Element and text position data entries
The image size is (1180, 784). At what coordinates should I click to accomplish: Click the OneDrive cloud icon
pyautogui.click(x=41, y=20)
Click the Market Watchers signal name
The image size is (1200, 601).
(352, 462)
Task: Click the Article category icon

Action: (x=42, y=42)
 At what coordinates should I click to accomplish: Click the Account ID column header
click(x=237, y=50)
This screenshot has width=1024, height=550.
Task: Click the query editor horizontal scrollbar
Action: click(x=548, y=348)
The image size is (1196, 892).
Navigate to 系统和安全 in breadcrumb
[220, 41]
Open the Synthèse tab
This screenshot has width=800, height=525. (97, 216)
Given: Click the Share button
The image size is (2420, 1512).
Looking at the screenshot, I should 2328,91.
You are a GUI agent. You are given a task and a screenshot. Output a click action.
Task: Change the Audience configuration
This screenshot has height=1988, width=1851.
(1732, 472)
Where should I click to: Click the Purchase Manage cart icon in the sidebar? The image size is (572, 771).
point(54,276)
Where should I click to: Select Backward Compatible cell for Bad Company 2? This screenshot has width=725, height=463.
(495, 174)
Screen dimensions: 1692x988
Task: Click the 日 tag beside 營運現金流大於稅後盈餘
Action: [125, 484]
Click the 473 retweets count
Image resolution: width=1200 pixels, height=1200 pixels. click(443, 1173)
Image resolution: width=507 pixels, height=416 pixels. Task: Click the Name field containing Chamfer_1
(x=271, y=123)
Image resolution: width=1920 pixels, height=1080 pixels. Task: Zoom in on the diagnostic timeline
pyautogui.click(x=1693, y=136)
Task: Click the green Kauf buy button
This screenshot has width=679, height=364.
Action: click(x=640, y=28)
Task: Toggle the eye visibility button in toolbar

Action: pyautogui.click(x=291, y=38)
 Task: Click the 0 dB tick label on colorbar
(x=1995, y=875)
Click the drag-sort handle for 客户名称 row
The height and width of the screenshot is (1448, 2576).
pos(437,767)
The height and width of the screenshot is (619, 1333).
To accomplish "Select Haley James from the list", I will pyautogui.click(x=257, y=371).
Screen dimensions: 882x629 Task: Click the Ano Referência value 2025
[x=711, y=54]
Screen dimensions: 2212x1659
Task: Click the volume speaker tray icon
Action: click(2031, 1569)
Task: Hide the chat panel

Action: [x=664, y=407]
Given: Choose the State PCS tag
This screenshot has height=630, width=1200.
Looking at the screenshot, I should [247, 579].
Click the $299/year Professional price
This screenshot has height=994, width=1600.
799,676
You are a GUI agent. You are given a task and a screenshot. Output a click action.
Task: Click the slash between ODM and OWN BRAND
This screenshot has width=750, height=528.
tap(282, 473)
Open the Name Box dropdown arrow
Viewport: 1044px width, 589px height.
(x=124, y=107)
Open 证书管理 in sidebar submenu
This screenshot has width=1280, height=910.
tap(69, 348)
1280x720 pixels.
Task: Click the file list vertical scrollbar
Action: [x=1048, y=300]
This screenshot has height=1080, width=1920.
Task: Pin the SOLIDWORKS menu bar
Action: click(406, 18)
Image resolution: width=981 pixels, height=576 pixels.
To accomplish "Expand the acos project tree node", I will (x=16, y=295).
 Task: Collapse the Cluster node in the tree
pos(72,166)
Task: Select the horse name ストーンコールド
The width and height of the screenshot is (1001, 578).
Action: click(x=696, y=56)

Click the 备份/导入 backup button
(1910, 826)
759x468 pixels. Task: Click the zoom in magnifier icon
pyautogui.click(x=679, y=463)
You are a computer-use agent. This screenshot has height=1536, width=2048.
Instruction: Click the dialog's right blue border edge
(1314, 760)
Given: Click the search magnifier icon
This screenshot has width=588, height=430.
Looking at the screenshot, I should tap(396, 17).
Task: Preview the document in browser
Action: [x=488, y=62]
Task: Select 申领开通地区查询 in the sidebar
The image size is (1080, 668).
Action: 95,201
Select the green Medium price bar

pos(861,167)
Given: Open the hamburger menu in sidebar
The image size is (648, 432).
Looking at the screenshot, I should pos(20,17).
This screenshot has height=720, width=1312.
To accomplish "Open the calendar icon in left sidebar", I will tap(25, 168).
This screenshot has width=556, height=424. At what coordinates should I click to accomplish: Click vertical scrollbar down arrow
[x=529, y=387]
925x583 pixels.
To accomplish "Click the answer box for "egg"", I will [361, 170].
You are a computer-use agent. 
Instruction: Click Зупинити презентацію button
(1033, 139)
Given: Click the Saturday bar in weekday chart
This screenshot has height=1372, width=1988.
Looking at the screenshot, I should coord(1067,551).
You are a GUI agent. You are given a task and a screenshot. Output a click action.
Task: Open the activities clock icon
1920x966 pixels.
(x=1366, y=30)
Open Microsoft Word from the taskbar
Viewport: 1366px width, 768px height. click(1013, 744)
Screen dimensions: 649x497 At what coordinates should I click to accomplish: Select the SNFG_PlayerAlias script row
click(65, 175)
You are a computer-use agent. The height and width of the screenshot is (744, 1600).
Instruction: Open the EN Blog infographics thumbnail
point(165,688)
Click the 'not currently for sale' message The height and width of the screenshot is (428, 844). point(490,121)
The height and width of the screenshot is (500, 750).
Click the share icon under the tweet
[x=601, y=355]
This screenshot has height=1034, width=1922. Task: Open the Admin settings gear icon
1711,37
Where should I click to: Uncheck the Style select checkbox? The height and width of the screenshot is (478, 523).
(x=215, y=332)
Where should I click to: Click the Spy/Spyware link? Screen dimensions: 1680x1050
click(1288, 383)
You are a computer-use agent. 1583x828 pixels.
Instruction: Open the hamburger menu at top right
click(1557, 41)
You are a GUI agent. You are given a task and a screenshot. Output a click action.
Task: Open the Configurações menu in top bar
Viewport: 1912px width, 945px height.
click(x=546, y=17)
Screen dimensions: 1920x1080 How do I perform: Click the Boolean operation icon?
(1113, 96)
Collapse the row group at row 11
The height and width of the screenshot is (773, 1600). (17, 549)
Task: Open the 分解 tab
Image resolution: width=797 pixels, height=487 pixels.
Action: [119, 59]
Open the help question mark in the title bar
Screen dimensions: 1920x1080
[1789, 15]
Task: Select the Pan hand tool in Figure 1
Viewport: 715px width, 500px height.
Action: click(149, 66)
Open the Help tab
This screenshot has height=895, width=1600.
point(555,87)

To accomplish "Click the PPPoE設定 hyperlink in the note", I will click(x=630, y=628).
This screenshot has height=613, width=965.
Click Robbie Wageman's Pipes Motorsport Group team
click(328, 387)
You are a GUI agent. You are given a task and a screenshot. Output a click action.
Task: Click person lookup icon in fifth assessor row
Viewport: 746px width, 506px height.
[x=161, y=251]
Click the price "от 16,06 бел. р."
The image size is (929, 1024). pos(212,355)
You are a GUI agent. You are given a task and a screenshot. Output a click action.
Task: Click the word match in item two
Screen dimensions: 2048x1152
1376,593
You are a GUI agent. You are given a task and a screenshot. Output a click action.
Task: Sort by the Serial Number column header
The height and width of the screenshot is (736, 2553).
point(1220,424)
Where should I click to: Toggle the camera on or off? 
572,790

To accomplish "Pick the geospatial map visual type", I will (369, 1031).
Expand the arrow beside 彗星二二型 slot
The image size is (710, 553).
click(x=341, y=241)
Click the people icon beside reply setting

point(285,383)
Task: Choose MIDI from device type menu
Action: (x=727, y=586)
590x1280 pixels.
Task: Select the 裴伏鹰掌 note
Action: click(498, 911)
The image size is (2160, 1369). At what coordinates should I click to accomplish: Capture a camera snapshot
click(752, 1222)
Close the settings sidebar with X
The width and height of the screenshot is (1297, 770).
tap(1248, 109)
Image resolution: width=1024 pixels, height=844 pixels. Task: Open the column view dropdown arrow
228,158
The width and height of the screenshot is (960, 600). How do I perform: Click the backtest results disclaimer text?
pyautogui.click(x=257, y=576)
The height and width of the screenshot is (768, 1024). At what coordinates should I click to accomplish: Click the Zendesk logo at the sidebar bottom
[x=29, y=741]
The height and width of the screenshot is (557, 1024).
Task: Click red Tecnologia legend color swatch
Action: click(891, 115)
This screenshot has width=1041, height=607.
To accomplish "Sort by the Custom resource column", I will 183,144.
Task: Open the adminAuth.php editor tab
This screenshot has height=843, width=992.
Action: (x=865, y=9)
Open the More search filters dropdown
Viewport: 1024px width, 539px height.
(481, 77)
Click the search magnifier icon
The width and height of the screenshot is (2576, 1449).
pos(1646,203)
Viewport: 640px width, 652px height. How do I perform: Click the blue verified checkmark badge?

Required task: Can you return, word for word, the lines beginning with the one that contains "Open Microsoft Word from the taskbar" and continuing through the one that contains "click(1557, 41)", including both of those lines?

Exercise result:
Open Microsoft Word from the taskbar
Viewport: 1366px width, 768px height. click(1013, 744)
Screen dimensions: 649x497 At what coordinates should I click to accomplish: Select the SNFG_PlayerAlias script row
click(65, 175)
You are a computer-use agent. The height and width of the screenshot is (744, 1600).
Instruction: Open the EN Blog infographics thumbnail
point(165,688)
Click the 'not currently for sale' message The height and width of the screenshot is (428, 844). point(490,121)
The height and width of the screenshot is (500, 750).
Click the share icon under the tweet
[x=601, y=355]
This screenshot has height=1034, width=1922. Task: Open the Admin settings gear icon
1711,37
Where should I click to: Uncheck the Style select checkbox? The height and width of the screenshot is (478, 523).
(x=215, y=332)
Where should I click to: Click the Spy/Spyware link? Screen dimensions: 1680x1050
click(1288, 383)
You are a computer-use agent. 1583x828 pixels.
Instruction: Open the hamburger menu at top right
click(1557, 41)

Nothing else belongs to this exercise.